Five years of technological development for hydrogen plane

Another important project in which Airbus has worked for several years, the hydrogen plane will not be ready by 2035 as initially desired, for two main reasons according to Guillaume Faury.

“The 5 years of work that we have done came to the conclusion that we can make a hydrogen plane that works, but its competitiveness would not be sufficient compared to those of other airplanes, so there is a risk that airlines not buy it,” he explains, also evoking the problem of “the increase in green hydrogen production that is late.”

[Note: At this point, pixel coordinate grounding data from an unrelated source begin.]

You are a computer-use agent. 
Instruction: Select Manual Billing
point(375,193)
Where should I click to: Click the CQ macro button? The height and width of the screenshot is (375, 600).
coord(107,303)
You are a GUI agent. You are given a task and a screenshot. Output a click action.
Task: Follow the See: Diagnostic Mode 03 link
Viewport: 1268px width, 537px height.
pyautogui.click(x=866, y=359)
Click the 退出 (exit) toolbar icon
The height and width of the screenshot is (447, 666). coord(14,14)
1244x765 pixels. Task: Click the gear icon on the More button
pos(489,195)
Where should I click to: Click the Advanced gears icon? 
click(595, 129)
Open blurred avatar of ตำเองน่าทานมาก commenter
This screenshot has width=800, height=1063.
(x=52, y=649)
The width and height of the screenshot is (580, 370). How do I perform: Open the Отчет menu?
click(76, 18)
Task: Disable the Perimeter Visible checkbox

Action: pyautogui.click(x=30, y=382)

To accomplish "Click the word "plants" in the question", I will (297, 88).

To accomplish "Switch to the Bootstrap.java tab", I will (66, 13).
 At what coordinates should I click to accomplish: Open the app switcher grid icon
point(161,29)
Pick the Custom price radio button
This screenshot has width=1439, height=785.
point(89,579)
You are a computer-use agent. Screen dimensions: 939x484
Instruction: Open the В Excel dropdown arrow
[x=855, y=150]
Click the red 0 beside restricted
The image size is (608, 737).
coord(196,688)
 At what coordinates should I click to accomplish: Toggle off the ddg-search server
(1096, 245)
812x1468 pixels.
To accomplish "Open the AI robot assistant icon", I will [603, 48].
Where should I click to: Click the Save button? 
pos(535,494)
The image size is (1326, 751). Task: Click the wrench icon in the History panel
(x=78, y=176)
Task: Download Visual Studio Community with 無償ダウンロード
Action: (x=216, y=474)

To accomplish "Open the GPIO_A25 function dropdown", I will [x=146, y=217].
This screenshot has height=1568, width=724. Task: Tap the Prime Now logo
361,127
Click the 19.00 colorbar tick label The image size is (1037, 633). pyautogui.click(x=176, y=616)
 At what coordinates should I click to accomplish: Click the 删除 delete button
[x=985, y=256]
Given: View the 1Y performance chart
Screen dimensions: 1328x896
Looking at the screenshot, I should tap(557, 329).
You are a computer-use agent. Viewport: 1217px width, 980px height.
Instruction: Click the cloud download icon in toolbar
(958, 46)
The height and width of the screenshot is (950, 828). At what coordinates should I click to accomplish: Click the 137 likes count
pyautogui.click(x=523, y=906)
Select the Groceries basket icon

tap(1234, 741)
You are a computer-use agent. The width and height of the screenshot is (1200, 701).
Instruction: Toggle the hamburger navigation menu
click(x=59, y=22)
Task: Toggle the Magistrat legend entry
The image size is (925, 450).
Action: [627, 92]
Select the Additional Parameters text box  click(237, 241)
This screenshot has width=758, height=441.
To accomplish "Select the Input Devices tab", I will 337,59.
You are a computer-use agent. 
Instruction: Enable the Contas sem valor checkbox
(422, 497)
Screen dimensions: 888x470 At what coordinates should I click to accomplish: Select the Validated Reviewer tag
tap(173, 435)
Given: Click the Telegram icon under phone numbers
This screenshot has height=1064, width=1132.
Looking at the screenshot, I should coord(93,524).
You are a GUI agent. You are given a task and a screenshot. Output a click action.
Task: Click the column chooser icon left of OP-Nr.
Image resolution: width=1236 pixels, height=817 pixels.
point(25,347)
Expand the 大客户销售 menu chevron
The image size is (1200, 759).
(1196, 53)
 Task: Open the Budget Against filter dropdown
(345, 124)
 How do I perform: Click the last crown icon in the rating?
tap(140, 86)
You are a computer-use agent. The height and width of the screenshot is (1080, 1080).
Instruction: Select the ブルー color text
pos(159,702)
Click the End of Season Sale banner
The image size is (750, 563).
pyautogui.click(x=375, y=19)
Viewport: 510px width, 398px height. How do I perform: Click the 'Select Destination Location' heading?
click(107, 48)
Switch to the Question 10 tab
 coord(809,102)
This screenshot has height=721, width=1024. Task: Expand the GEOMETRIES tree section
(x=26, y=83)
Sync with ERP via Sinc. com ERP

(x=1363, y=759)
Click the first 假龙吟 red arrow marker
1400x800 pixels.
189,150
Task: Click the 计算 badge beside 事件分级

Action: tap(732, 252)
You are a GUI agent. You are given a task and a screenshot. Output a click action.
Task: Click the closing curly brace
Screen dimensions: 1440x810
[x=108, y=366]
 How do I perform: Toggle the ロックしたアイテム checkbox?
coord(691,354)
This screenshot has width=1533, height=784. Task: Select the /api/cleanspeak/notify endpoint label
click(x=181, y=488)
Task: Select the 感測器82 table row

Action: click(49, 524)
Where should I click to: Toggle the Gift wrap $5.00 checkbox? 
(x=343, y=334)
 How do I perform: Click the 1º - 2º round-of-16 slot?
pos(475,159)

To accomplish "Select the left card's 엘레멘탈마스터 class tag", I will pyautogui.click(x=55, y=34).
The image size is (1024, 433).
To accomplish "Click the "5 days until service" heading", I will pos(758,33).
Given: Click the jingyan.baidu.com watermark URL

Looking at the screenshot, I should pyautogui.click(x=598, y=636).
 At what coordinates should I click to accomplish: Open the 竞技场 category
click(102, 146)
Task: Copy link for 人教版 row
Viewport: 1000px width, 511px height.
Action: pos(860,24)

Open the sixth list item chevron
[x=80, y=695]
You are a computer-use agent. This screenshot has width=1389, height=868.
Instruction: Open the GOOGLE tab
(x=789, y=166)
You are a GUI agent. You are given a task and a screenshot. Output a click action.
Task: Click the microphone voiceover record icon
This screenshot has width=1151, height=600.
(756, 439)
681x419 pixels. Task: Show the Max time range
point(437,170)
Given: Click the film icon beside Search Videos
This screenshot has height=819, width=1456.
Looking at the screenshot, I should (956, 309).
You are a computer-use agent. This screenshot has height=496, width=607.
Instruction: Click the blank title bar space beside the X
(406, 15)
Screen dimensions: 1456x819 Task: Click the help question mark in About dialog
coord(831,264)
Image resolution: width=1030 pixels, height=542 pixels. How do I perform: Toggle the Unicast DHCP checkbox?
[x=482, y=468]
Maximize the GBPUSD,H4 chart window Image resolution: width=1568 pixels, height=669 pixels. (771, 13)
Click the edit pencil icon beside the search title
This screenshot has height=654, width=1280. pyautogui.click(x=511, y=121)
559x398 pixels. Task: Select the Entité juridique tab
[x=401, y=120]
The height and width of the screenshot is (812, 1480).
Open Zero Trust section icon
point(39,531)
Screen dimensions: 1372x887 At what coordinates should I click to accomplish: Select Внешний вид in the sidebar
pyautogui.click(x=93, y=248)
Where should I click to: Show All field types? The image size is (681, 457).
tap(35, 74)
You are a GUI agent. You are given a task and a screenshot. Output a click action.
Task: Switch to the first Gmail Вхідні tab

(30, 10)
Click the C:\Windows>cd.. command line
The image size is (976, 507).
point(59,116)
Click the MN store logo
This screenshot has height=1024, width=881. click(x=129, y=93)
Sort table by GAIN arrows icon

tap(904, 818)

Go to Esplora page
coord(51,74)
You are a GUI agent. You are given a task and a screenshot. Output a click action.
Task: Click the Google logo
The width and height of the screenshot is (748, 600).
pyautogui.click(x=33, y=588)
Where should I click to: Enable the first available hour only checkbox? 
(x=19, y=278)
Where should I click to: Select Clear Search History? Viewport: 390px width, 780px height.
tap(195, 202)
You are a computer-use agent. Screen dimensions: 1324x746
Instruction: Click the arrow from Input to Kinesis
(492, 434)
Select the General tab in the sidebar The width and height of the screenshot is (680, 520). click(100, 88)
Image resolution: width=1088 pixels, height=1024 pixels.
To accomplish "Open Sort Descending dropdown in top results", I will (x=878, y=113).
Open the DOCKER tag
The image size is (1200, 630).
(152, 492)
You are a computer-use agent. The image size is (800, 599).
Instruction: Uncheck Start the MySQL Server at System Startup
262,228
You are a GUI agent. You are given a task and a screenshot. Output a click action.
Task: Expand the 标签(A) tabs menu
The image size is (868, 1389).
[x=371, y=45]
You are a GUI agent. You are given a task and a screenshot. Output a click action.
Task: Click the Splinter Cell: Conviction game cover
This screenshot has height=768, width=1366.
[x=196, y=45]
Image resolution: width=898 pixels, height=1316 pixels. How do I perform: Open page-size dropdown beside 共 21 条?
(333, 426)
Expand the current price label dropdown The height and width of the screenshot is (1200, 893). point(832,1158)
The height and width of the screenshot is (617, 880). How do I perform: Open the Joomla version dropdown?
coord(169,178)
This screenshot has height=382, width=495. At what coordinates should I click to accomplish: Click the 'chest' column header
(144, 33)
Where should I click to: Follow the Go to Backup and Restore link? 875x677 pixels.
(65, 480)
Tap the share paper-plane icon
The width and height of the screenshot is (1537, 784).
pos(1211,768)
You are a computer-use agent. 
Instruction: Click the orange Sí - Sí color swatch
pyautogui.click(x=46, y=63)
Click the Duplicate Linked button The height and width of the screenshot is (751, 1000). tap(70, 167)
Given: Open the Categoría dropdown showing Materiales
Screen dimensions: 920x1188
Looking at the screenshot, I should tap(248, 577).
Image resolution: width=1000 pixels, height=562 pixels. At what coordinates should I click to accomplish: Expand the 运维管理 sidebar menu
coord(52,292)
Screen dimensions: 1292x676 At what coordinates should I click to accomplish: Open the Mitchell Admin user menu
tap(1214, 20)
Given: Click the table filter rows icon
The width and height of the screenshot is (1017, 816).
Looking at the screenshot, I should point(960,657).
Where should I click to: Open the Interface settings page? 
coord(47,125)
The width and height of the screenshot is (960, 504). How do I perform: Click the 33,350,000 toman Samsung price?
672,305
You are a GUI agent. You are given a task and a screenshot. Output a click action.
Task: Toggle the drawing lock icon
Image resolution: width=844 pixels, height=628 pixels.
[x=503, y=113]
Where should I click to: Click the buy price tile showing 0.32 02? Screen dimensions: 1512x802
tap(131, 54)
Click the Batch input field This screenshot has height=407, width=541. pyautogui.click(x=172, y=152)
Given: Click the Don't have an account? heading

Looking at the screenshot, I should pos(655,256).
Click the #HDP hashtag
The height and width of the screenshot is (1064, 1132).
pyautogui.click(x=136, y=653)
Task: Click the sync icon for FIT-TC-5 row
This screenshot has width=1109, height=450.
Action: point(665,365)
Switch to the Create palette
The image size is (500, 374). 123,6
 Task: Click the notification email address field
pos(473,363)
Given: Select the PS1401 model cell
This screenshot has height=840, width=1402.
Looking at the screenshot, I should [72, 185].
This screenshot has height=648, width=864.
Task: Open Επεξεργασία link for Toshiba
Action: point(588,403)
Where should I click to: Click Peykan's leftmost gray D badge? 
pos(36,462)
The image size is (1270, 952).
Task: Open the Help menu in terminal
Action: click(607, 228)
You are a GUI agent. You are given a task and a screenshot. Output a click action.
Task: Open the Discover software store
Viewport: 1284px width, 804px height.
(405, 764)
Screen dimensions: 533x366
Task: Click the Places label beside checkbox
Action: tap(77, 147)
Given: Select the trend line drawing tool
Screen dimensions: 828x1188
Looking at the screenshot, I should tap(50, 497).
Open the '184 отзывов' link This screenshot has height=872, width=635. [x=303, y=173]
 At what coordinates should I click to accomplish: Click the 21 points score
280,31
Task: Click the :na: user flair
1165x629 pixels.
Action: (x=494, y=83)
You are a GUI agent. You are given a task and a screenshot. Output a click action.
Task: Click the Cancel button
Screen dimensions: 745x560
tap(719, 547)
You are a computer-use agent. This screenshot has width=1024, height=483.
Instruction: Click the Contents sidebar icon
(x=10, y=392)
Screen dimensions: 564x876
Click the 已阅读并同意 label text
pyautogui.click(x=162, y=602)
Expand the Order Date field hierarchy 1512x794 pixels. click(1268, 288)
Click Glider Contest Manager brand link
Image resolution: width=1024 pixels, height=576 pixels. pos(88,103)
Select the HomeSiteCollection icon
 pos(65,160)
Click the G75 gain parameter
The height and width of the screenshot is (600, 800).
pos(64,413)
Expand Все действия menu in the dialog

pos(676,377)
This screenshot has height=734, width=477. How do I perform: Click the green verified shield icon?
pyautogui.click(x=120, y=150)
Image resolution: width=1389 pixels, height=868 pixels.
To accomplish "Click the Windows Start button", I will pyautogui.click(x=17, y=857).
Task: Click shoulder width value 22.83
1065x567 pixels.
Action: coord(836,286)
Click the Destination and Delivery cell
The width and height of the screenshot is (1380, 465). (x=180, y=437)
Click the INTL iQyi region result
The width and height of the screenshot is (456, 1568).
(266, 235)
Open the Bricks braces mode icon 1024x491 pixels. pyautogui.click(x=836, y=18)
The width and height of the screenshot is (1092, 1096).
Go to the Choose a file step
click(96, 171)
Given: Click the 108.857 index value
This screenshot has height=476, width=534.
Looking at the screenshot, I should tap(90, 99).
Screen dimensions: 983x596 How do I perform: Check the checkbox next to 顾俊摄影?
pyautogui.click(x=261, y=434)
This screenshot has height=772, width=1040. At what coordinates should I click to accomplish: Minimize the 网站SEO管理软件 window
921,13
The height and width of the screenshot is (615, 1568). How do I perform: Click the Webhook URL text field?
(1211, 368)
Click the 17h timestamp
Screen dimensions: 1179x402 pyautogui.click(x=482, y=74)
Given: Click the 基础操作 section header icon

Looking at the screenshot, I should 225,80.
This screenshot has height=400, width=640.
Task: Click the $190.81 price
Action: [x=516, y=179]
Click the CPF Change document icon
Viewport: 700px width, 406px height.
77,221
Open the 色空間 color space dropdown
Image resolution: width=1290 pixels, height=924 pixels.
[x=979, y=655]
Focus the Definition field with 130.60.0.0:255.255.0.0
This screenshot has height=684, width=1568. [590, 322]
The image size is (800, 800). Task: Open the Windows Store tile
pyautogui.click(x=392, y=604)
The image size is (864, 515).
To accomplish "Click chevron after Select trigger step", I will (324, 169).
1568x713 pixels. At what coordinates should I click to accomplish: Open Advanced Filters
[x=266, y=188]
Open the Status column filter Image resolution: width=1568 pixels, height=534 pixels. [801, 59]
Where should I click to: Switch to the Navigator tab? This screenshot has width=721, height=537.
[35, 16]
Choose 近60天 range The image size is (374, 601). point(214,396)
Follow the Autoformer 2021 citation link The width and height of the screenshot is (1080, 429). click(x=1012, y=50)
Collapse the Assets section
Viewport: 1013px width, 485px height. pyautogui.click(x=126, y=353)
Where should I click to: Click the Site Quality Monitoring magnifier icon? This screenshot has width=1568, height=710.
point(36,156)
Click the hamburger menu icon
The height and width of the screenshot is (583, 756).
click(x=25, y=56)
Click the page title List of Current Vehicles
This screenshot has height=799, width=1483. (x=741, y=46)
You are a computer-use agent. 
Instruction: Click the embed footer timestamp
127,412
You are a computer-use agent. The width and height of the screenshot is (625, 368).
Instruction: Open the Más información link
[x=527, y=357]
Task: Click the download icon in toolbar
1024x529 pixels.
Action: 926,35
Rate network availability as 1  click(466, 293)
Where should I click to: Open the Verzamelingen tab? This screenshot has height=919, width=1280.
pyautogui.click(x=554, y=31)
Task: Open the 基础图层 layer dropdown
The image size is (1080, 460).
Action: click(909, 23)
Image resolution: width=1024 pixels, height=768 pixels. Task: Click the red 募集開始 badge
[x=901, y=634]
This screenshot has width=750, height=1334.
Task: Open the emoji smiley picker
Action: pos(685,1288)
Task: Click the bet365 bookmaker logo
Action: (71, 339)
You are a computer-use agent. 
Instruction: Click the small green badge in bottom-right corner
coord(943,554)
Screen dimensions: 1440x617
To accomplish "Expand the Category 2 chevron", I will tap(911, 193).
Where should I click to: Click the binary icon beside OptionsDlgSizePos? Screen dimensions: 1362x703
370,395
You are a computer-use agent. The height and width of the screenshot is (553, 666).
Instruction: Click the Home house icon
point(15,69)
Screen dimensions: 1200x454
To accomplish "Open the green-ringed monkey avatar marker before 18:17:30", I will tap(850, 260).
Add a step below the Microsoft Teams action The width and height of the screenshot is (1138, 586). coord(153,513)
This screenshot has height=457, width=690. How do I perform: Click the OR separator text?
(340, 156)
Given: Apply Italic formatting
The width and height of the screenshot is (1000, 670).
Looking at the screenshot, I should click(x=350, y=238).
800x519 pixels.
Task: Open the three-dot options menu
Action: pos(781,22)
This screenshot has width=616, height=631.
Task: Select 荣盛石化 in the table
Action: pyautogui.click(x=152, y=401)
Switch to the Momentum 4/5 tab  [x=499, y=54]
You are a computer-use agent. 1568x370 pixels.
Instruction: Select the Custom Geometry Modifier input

Although the aeronautical industry has been exempt from customs duties since 1979, the Director General of Airbus admits that the taxes announced by Trump “interrupt” their activities throughout the Atlantic, but estimates that they “damage for the first time the US aeronautical industry”: “Customs duties submitted to the US administration begin from the principle that the commercial balance is very strong except that they are extremely beneficial.